Material provided start

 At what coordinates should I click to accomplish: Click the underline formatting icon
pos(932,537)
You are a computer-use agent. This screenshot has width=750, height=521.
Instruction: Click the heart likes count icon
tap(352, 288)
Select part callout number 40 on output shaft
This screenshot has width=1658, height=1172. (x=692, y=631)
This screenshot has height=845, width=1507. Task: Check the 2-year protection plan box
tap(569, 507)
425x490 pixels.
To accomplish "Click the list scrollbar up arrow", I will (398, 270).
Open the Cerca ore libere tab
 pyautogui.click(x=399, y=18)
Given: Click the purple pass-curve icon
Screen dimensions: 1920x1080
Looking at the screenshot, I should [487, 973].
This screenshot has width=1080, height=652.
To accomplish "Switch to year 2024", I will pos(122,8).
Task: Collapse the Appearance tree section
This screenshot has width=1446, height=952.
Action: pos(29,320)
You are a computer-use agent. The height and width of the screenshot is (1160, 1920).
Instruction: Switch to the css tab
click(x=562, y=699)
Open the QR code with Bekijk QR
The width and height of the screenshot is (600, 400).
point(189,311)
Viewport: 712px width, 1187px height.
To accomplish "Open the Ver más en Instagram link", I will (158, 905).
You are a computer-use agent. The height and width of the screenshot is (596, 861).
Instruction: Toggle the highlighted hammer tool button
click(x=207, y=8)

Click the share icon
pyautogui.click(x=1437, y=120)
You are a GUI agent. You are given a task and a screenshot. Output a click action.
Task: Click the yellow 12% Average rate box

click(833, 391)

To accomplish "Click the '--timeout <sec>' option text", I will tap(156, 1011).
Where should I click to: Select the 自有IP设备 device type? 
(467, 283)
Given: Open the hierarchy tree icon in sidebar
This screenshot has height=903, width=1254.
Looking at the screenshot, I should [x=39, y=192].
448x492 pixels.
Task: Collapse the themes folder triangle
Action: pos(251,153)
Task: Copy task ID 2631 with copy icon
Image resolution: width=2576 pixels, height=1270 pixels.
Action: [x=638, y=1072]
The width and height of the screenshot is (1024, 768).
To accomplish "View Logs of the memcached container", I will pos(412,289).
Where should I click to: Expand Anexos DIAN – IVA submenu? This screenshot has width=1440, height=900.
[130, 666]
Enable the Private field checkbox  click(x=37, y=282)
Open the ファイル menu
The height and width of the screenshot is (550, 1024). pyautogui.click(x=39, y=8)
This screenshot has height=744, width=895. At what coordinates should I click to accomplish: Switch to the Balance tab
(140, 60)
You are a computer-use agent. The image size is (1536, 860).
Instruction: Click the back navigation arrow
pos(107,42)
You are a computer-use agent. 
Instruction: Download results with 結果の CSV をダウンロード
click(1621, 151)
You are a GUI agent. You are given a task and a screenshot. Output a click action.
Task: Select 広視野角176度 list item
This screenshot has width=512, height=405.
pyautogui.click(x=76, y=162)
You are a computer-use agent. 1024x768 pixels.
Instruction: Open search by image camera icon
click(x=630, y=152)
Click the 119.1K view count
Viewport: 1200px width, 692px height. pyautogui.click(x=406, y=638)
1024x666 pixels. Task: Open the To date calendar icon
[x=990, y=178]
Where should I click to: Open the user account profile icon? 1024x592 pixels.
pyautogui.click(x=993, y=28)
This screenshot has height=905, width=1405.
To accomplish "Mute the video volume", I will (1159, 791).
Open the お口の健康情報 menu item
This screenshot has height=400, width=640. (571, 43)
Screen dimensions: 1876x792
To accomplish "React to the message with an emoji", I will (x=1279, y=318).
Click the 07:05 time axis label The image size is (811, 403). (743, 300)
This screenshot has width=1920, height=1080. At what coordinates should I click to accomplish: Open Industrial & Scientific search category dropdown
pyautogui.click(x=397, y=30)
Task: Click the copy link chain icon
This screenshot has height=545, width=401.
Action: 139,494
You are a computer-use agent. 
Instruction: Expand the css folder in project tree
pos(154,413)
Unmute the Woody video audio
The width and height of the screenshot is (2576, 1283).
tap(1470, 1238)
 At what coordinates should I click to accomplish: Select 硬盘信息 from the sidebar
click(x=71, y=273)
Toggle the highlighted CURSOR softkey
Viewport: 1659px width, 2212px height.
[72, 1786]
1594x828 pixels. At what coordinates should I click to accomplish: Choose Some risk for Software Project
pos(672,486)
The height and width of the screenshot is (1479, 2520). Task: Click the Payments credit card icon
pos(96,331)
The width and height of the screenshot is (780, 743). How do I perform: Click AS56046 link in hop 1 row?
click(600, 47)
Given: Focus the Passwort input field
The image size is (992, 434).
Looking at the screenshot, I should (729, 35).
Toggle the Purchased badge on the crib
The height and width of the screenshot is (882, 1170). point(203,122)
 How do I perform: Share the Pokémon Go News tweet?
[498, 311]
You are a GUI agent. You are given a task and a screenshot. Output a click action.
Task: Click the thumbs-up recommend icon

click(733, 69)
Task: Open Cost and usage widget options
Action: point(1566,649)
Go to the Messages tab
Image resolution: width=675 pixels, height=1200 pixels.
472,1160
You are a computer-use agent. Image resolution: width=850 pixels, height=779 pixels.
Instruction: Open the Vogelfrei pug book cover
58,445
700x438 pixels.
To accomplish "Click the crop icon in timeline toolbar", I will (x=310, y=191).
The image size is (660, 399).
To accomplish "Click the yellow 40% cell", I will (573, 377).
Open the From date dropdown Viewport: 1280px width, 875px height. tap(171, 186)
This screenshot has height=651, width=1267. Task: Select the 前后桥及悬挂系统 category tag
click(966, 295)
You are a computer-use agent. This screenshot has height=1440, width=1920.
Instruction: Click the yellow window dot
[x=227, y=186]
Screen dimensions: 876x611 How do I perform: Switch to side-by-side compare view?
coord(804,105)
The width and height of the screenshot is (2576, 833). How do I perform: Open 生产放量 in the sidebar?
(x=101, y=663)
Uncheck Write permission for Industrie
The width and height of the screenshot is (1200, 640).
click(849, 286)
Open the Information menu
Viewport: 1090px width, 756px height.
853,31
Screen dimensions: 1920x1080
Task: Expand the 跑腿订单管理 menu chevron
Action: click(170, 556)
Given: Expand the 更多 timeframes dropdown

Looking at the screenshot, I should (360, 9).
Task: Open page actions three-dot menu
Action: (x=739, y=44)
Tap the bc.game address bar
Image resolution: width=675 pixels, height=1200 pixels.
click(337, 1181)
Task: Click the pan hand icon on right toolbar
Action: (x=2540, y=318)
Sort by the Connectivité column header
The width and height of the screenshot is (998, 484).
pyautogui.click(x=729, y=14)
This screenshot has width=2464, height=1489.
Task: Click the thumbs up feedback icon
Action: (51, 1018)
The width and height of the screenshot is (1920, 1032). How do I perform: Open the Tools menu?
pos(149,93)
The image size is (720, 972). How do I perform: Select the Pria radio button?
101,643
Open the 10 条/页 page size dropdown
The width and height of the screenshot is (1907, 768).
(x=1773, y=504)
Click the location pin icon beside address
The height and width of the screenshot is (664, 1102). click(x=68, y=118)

Material provided end

- _Exercise goal_:
Rewrite the data from the line with "Given: Open the" through the line with "The height and width of the screenshot is (550, 1024).", replacing "memcached" with "redis" and keeping everything else the same. Give only those lines.

- _Task answer_:
Given: Open the hierarchy tree icon in sidebar
This screenshot has height=903, width=1254.
Looking at the screenshot, I should [x=39, y=192].
448x492 pixels.
Task: Collapse the themes folder triangle
Action: pos(251,153)
Task: Copy task ID 2631 with copy icon
Image resolution: width=2576 pixels, height=1270 pixels.
Action: [x=638, y=1072]
The width and height of the screenshot is (1024, 768).
To accomplish "View Logs of the redis container", I will pos(412,289).
Where should I click to: Expand Anexos DIAN – IVA submenu? This screenshot has width=1440, height=900.
[130, 666]
Enable the Private field checkbox  click(x=37, y=282)
Open the ファイル menu
The height and width of the screenshot is (550, 1024). pyautogui.click(x=39, y=8)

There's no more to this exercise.